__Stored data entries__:
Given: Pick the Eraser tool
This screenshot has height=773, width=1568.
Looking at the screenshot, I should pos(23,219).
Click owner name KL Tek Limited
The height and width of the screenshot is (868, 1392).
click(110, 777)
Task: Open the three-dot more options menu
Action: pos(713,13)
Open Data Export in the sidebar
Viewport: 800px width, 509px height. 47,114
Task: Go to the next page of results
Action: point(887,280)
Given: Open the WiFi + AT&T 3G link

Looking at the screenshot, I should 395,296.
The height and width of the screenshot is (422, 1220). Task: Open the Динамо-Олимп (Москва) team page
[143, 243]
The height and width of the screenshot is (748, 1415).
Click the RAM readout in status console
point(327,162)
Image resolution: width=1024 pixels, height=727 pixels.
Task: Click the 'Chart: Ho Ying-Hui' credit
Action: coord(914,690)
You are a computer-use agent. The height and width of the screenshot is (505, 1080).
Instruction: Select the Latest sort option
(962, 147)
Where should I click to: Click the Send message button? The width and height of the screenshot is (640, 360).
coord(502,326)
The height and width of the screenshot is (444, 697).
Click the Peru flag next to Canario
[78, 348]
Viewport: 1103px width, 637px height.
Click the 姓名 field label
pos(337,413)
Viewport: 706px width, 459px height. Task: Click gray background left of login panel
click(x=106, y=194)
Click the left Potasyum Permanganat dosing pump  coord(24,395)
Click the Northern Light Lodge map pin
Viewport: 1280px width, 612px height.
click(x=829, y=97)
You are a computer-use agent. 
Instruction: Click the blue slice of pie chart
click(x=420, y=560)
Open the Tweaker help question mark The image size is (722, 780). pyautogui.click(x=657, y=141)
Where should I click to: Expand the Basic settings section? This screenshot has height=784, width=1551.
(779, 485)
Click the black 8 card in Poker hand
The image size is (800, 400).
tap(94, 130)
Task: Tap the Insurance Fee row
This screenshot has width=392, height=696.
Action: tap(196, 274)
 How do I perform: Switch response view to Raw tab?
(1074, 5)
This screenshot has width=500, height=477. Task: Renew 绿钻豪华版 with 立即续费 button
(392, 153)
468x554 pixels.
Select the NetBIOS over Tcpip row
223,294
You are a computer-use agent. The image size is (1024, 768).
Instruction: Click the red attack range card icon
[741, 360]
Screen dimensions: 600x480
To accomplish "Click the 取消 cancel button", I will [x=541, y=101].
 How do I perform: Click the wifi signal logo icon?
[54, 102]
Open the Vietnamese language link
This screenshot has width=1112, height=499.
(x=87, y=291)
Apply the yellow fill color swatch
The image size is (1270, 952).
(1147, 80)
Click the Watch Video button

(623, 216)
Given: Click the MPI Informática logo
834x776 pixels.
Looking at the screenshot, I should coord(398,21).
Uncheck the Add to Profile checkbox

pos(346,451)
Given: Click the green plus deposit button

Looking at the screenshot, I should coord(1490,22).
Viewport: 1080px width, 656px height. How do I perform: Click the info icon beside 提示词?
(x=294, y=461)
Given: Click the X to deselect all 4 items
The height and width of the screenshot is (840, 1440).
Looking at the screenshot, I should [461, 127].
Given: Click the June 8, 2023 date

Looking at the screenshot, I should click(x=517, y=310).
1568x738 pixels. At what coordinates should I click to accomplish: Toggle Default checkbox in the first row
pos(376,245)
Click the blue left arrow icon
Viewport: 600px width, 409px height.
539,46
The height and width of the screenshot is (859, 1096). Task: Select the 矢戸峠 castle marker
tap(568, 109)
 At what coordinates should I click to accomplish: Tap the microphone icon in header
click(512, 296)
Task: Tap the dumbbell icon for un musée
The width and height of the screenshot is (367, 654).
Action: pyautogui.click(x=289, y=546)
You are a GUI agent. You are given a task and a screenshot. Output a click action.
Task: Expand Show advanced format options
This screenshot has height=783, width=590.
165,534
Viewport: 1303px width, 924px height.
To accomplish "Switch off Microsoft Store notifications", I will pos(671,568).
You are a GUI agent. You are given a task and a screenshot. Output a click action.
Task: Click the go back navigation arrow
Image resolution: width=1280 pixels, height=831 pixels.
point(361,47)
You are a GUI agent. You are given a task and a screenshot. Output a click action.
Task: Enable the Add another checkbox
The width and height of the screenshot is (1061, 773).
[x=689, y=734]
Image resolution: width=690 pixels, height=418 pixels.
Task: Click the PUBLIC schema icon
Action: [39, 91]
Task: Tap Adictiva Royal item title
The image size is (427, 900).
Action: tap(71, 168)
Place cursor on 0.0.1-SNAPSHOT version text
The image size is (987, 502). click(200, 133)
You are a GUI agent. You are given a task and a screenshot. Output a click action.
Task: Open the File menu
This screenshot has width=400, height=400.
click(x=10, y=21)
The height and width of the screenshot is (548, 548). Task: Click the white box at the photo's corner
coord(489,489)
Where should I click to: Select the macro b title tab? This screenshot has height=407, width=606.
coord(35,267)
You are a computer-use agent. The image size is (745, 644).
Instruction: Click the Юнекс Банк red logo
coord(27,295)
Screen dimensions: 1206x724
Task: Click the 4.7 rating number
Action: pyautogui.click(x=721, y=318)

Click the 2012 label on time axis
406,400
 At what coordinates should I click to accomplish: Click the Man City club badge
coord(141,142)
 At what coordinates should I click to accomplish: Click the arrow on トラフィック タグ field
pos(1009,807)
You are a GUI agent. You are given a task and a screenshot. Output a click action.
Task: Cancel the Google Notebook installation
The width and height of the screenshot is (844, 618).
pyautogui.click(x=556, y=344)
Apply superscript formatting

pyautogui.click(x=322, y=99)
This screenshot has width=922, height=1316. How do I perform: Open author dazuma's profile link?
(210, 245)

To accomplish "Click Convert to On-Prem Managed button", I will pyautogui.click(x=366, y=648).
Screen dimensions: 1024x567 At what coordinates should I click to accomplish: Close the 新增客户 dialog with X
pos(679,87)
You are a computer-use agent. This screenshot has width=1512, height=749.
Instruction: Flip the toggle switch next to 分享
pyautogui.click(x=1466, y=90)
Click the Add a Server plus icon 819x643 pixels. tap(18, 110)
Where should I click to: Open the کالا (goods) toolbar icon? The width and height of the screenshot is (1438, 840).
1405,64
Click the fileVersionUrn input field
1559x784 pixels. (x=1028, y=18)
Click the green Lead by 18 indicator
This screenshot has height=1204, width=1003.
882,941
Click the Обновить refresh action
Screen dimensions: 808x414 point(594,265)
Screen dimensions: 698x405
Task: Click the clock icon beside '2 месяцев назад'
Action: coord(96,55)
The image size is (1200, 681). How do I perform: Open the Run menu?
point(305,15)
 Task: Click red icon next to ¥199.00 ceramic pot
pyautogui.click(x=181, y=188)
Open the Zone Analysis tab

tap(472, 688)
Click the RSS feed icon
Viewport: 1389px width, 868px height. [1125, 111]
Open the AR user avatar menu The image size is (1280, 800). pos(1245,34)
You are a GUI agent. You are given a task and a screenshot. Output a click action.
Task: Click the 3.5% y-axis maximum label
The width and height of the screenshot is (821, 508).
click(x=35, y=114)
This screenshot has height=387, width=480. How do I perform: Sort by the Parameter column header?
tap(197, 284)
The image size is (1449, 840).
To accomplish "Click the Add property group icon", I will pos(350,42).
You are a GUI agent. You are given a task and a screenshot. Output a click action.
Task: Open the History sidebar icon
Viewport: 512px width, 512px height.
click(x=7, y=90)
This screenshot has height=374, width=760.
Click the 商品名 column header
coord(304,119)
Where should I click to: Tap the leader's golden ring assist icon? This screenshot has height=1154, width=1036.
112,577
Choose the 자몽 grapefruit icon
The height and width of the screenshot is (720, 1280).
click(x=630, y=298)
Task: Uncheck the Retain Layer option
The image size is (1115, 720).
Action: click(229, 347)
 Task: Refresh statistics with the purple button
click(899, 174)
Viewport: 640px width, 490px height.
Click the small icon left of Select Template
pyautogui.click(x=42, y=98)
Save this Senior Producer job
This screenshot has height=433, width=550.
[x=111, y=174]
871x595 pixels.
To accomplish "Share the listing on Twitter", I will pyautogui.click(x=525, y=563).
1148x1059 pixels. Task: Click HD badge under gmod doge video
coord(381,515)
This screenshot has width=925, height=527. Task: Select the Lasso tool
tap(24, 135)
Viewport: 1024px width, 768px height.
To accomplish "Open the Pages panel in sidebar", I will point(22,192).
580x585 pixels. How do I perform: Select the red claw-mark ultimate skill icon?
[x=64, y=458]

__PROBLEM DESCRIPTION__: Out of the entries above, write out only the lines between the line holding "Viewport: 600px width, 409px height." and the line holding "Task: Expand Show advanced format options", inclusive, each exactly as given.

__RESPONSE AREA__:
Viewport: 600px width, 409px height.
539,46
The height and width of the screenshot is (859, 1096). Task: Select the 矢戸峠 castle marker
tap(568, 109)
 At what coordinates should I click to accomplish: Tap the microphone icon in header
click(512, 296)
Task: Tap the dumbbell icon for un musée
The width and height of the screenshot is (367, 654).
Action: pyautogui.click(x=289, y=546)
You are a GUI agent. You are given a task and a screenshot. Output a click action.
Task: Expand Show advanced format options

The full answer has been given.